Solar in the Windy City

A plan to install 32,800 panels in a former industrial site on Chicago's South Side would amount to the largest solar power project in an American urban center.

The site for the proposed solar array is promising: Chicago's West Pullman neighborhood. A century ago, this was part of the innovative and prosperous company town built by George Pullman to produce his famous railroad cars. At the time, these were the cutting edge of transportation technology, and the community was considered both an industrial wonder as well as an amazing social experiment. As technology, transportation, and industry changed, the community was left more "on the edge" than at the leading front of prosperity and productivity. The new solar energy plan has the promise to again harness cutting-edge technology as a ticket to rebirth for this once vibrant area.

While we have not seen all the details of the plan, there is a lot to like about the concept:

•"Brownfields" to "Bright Fields"- investment in new, clean energy is per se good, and particularly good when it transforms a community at the heart of old, shuttered, industrial sites, with the legacy of pollution.



•Locating solar generation in an urban environment adjacent to customers and a rich built environment will avoid a host of transmission issues that burden large-scale solar farms outside of metropolitan areas.



•Green Jobs where they are needed - Chicago's South Side needs good jobs and will be the likely recipient of the many new green jobs that the project would create, reinvigorating the local economy.



•As more of clean energy projects like this are established, the economies of scale will help to drive down the cost of solar technology.

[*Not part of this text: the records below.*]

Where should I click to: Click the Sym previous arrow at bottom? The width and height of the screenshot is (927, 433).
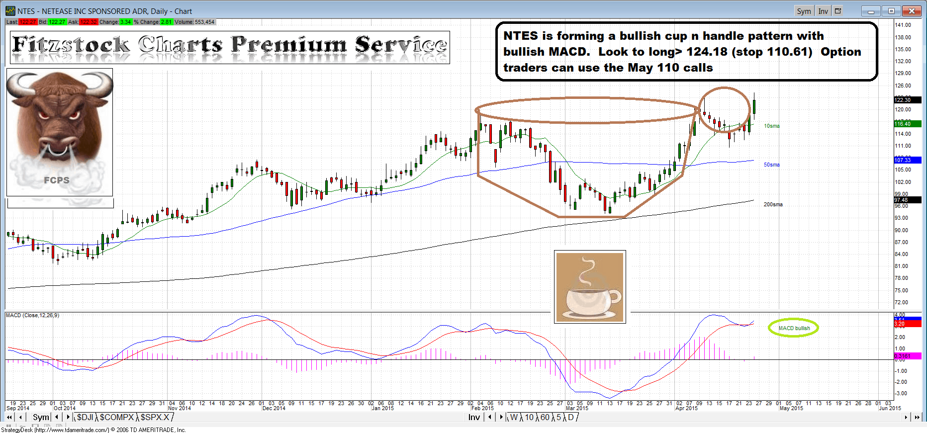point(57,418)
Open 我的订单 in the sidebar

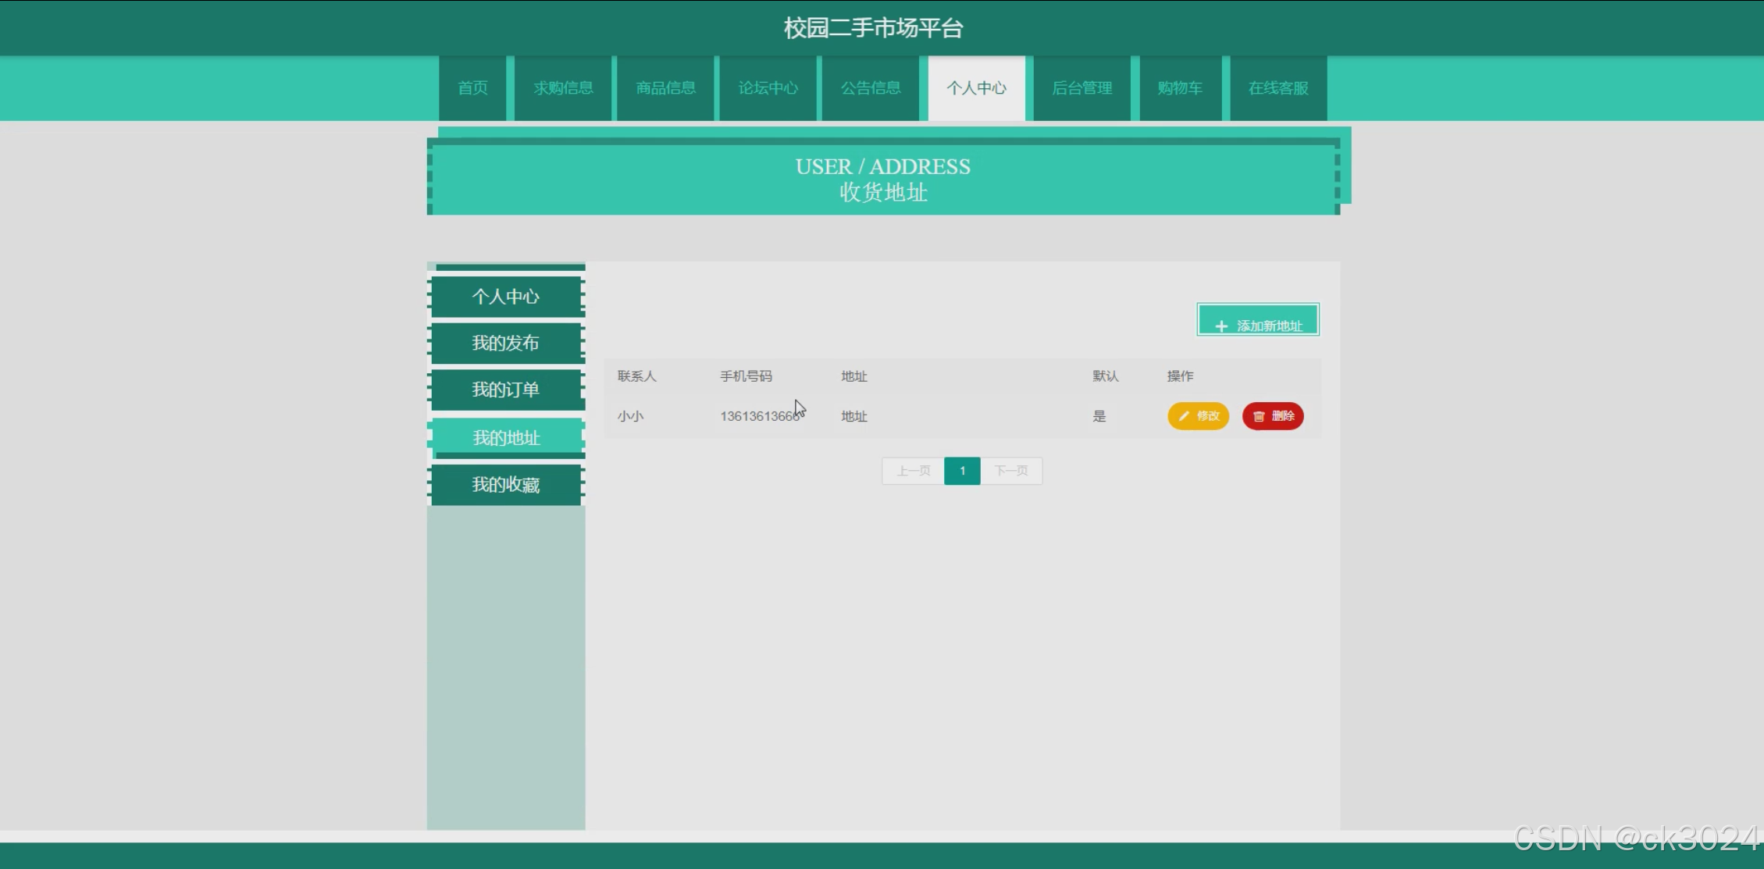pos(506,390)
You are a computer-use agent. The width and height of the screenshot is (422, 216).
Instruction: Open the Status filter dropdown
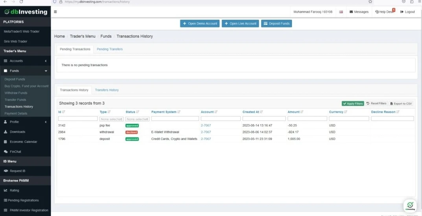[137, 119]
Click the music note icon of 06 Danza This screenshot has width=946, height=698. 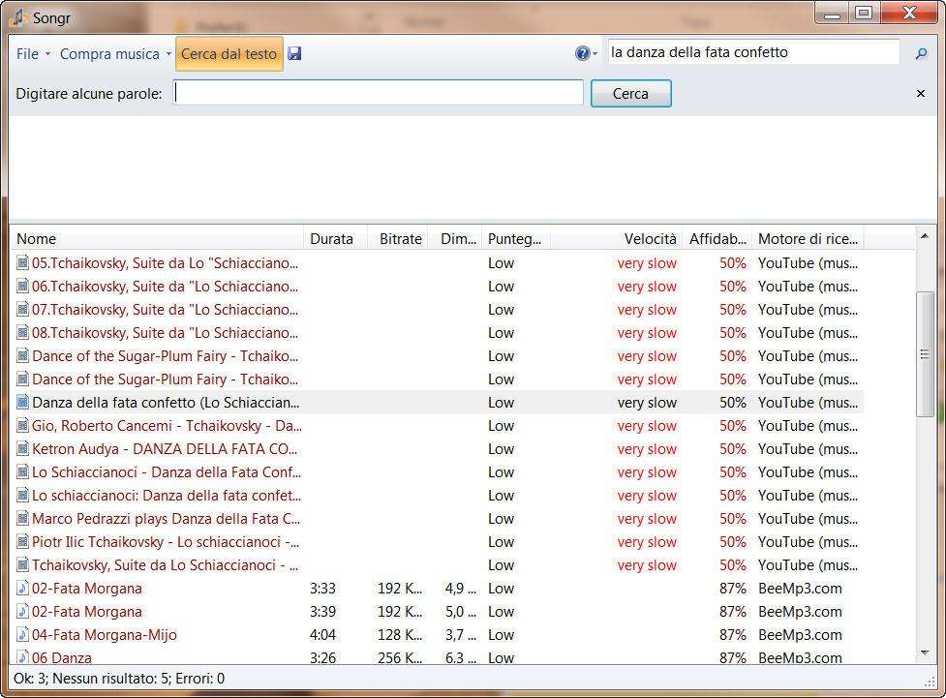pos(23,657)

Proposals like this one show the potential to clean up both our cities and our energy supply while bolstering the economy and environment. Apparently, not everyone shares this optimism. Comment forums; however, are rife with posts that rip the plan, complain that renewable energy is a waste and mock solar in "the Windy City." These naysayers have little faith in American ingenuity and capacity to create new technologies and build a clean energy economy.